You say you have no generous children. Perhaps this is only from your own faults – you wished to steal my palace, and it is only when I threaten you that you abandon that thought. How could such a man raise any children who did not think of themselves? The Beast went and stooped beside the torn rose. The penalty for what you’ve done is death, but if any one of your daughters will plead for you and replace you, if any of them is courageous enough, or loves you more than herself, you may live.

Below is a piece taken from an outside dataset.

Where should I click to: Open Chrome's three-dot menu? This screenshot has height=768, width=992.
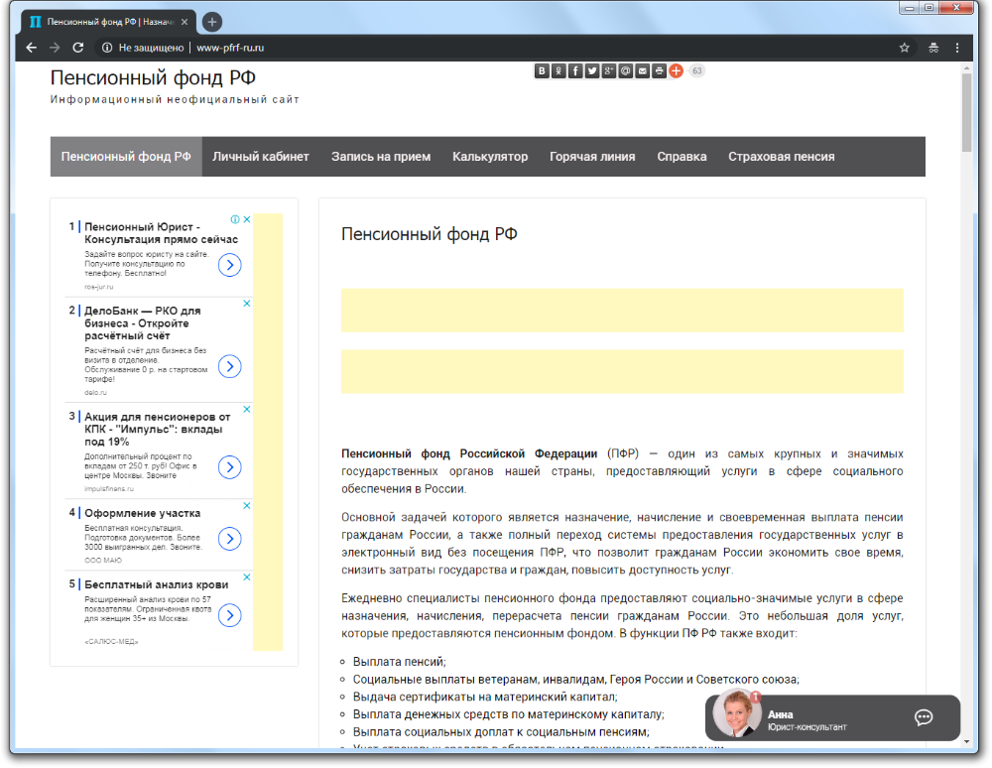(x=957, y=48)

The merchant began to shake. “But my Lord, my daughters – how could I ask any one of them to die for me? They will refuse!”

Then they will refuse because of you! the Beast snarled. You will not blame them for your own faults. Go! You will return in a week, either with a daughter willing to pay for your sacrifice, or yourself!

He called the servants to bring the merchant’s horse, and told one of them to accompany him, and then sent him off. Go, he said, putting the rose in the merchant’s hand. And return in one week, or you will wish you had.


The merchant did return. The invisible servant saw to that. What the Beast was not expecting was what he saw riding on a second horse behind the merchant – a daughter. The Beast watched from the window above, and wondered if the merchant could have brought a goose-girl, or a servant, someone to replace a daughter, but as they neared there was no doubt they were family. And the Beast quailed, as the girl and her father rode up, for Beauty she was in truth.

And this was why the Beast had quailed: his mother’s words were coming true. This girl was coming to him, and like it or not, she would have to live here, for if she left, the Beast would die.

He saw the future clearly: she would refuse him and flee, and he would die. This night, the next, the following – it mattered nothing when it might happen, only that it would.

At least, though, she would not die because of him.

The merchant and his daughter came into the castle, and into the dining room, and ate. The Beast let them. Then, as they sat back from the table, he approached.

Hello, merchant, he said. Hello, Beauty.

He watched Beauty’s face fill with horror as he came in, and then watched as she stood from her chair and curtseyed. “Good day, Beast.”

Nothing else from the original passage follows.